Exactly as they stand, the data below are to be printed again.

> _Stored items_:
====

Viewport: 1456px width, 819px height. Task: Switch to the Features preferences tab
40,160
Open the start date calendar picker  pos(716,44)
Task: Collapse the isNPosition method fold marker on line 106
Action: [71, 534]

====

> _Response area_:
Viewport: 1456px width, 819px height. Task: Switch to the Features preferences tab
40,160
Open the start date calendar picker  pos(716,44)
Task: Collapse the isNPosition method fold marker on line 106
Action: [71, 534]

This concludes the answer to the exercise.